I see way too many pictures of folks working down spars with their high line under the rigging block. I know this is taught as a safe method on the theory that it will prevent your tie ins from flipping off the spar. I have done a lot of rigged removals and personally think tieing in below your rigging should *never *be used because of the potential of melting through your climbing line or flip line which can happen too fast with the likelihood of not recognizing that it has happened too great. 

There are many safer methods to secure yourself if pop off of the spar is a concern. 

D Mc


----------



## TreeBot (Nov 13, 2007)

D Mc said:


> Agree 100% - this is exactly what I do; so it must be right, eh?
> 
> I see way too many pictures of folks working down spars with their high line under the rigging block. I know this is taught as a safe method on the theory that it will prevent your tie ins from flipping off the spar. I have done a lot of rigged removals and personally think tieing in below your rigging should *never *be used because of the potential of melting through your climbing line or flip line which can happen too fast with the likelihood of not recognizing that it has happened too great.
> 
> ...



I agree. I have seen half inch lowering lines cut almost in half by _bark_ form being caught between a locust trunk and a rigged chunk, let alone what a metal block could do to rope when the piece is dropped, or what another rope could do while lowering. No way do I want to subject my climbing/flip lines to that.


----------



## Bermie (Nov 14, 2007)

TreeBot said:


> I agree. I have seen half inch lowering lines cut almost in half by _bark_ form being caught between a locust trunk and a rigged chunk, let alone what a metal block could do to rope when the piece is dropped, or what another rope could do while lowering. No way do I want to subject my climbing/flip lines to that.



Yah!
The double tie in still applies, wirecore a reasonable distance below cut, and climbing line chokered in tight below that so if God forbid the wirecore pops off, the climbing line will save you.
I suppose an argument for the block above might be that there is a shorter falling distance before the chunk is caught by the block so less shock loading, less jerking....but, the risks still outweigh the advantages as I see it, besides the block below its how I was taught!


----------



## John Paul Sanborn (Nov 15, 2007)

D Mc said:


> think tieing in below your rigging should *never *be used



Mahk Adams and Todd Kremer had a talk on this subject at a TCI (was that the one in Columbus?) Expo.

Tods brother had recently had a sever injury when the block sling slipped under load and dragged him down. I do not remember if there was a saw injury too, But it sounded pretty nasty. 

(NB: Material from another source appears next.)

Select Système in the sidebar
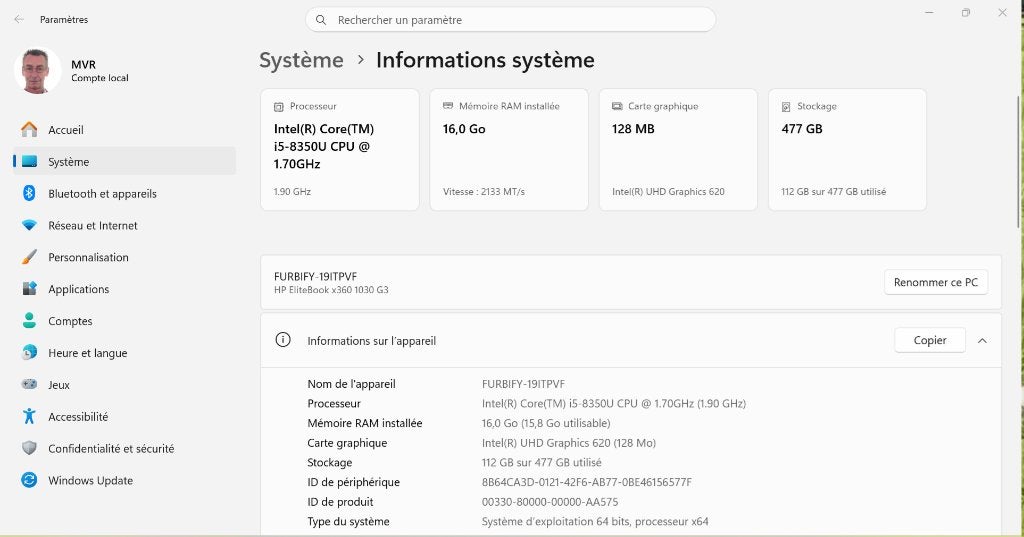This screenshot has width=1024, height=537. tap(124, 161)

Kremer is a very respected Chicagoland company with employees that compete, do training seminars and have published articles.


----------



## D Mc (Nov 15, 2007)

Thanks for posting that information, JPS. I actually feel even stronger about this issue than my initial post indicates. Until my wife started training for her certification exam I had no idea this technique had become so prevalent (tying in below the rigging with either a flip line or a high line). 

When I saw it being taught by some of our industry's brightest, I first thought who the he!! am I to criticise that? But anyone who has ever seen rigging stripped from a tree knows that it is one of the scariest sights imaginable. It doesn't matter that it doesn't happen frequently, once is enough. So I told her under NO CIRCUMSTANCES should you EVER do that.

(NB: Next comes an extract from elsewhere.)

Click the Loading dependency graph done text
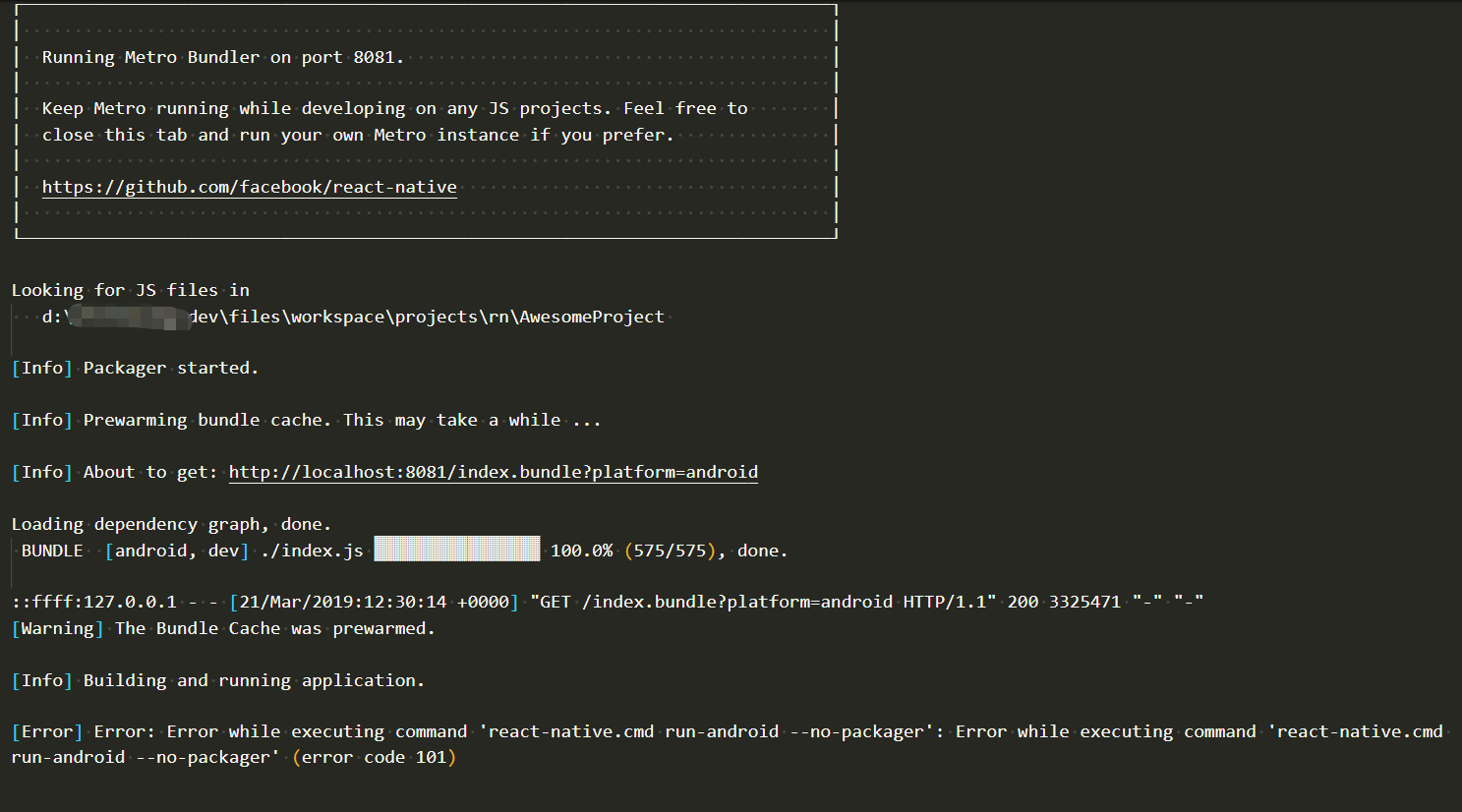This screenshot has height=812, width=1462. coord(171,523)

Because I have gotten so much good information off these forums, I felt I had to at least voice my thoughts. 

D Mc


----------



## John Paul Sanborn (Nov 15, 2007)

D Mc said:


> So I told her under NO CIRCUMSTANCES should you EVER do that.



I don't go that far, but if I cannot get my loopie over a node or some other bump I will flip in over the block sling.

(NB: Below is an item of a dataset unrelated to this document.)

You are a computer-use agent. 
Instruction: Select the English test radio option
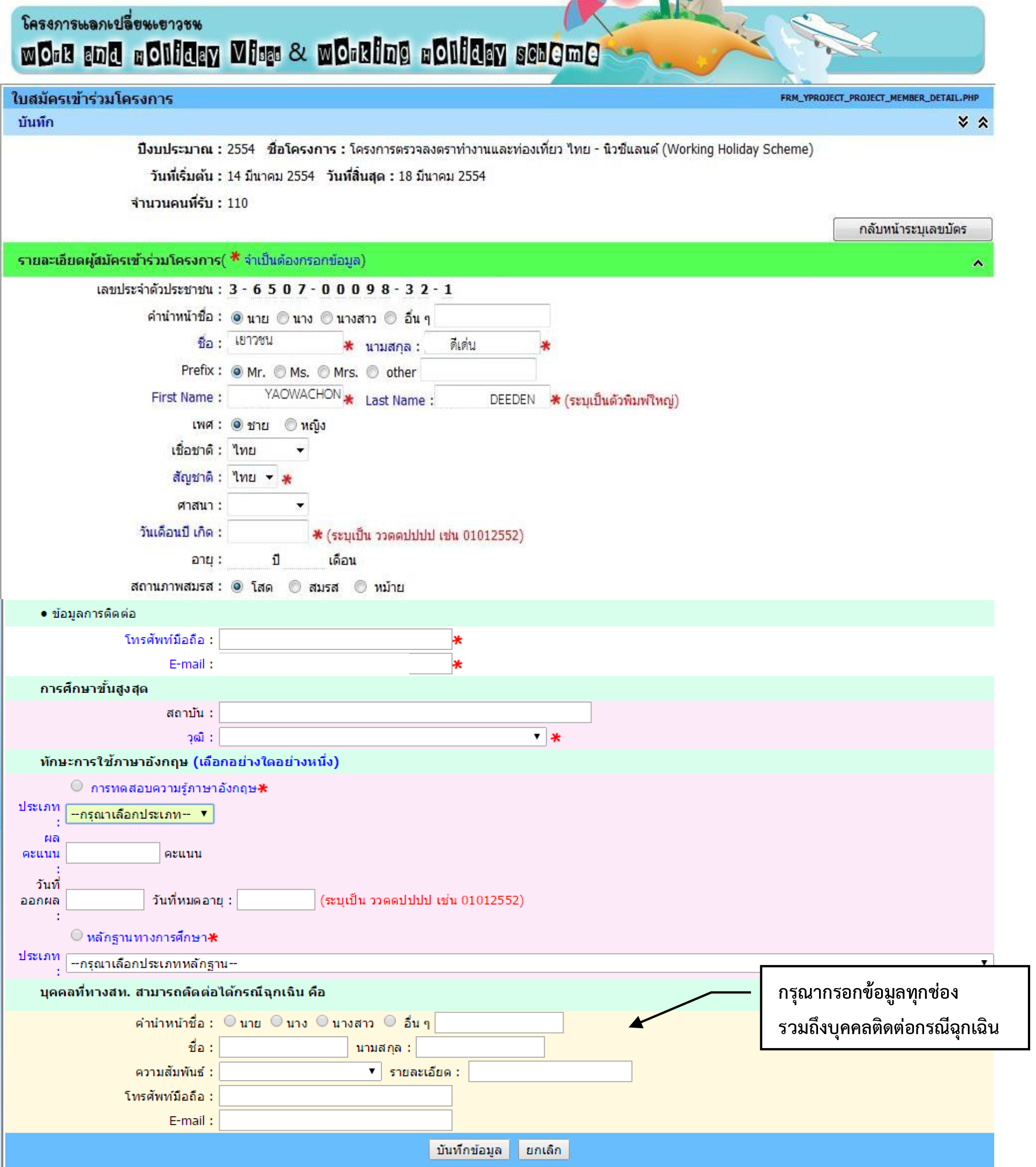(77, 786)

I think your stance is common sense for those of us who started rigging with cut false crotches and half hitches (talk about rope wear!). I did it a few times in my early days, but the very though of it gives me the willies now-a-days.


----------



## upperlimits (Nov 22, 2007)

*use of climbing lines*

I often use my climbing line as a flip line along with a 1/2 inch lanyard steel or non steel. I also use a micro or Gibbs ascender so I can always be tied in. I will even use both at the same time if I have a long straight stick with no branches. (normally only on removals though). If there are branches I need to get around, I just alternate. I use steel for removals and non steel for prunning.


----------



## newguy18 (Nov 22, 2007)

welcome to as i only use non steel core lanyards as I haven't made a steel core for a while but as for pruning i can usually get a leg lock on the limb to hold my position but I carry a lanyard regardless.


----------



## beowulf343 (Nov 25, 2007)

joesawer said:


> I regularly use my climbing line as a lanyard. It gives me a lot of length, and a second lanyard without having to carry two.
> If I was to nick my climbing line I would consider it to be no more seriose of a screw up than nicking my wire core. Also I don't rig my lowering lines so that they conflict with any other lines, especially not my lanyard.



Well said. +1.



treesquirrel said:


> I'll use it as a secondary lanyard but not a flip line as the abrasion prematurely wears the rope on the end.



That's why you cut off the ends on a regular basis. By the time my rope is too short for use (usually by the time it is under 100 feet) it's time for a new rope anyway.


----------



## D Mc (Nov 25, 2007)

beowulf343 said:


> Well said. +1.
> 
> 
> 
> That's why you cut off the ends on a regular basis. By the time my rope is too short for use (usually by the time it is under 100 feet) it's time for a new rope anyway.



To clarify my original thought, using your climbing line as a working positioning lanyard is not the same as using it for a flip line. In the flip line situation, the line abuse is within a six to ten foot span of your line in a part of the line that will always be there regardless of how high off the ground you are. You can create enough wear and tear on it in one week to compromise it's strength when required in a fall/arrest situation. It requires a great deal of knowledge, vigilance and discipline to cut off that much of your expensive, lifesaving high line on a regular basis. You could end up having to replace your high line every couple of months and most just simply won't do that. 

I personally want to know that my high line is in the same condition throughout it's entire length and not compromised. 

DMc


----------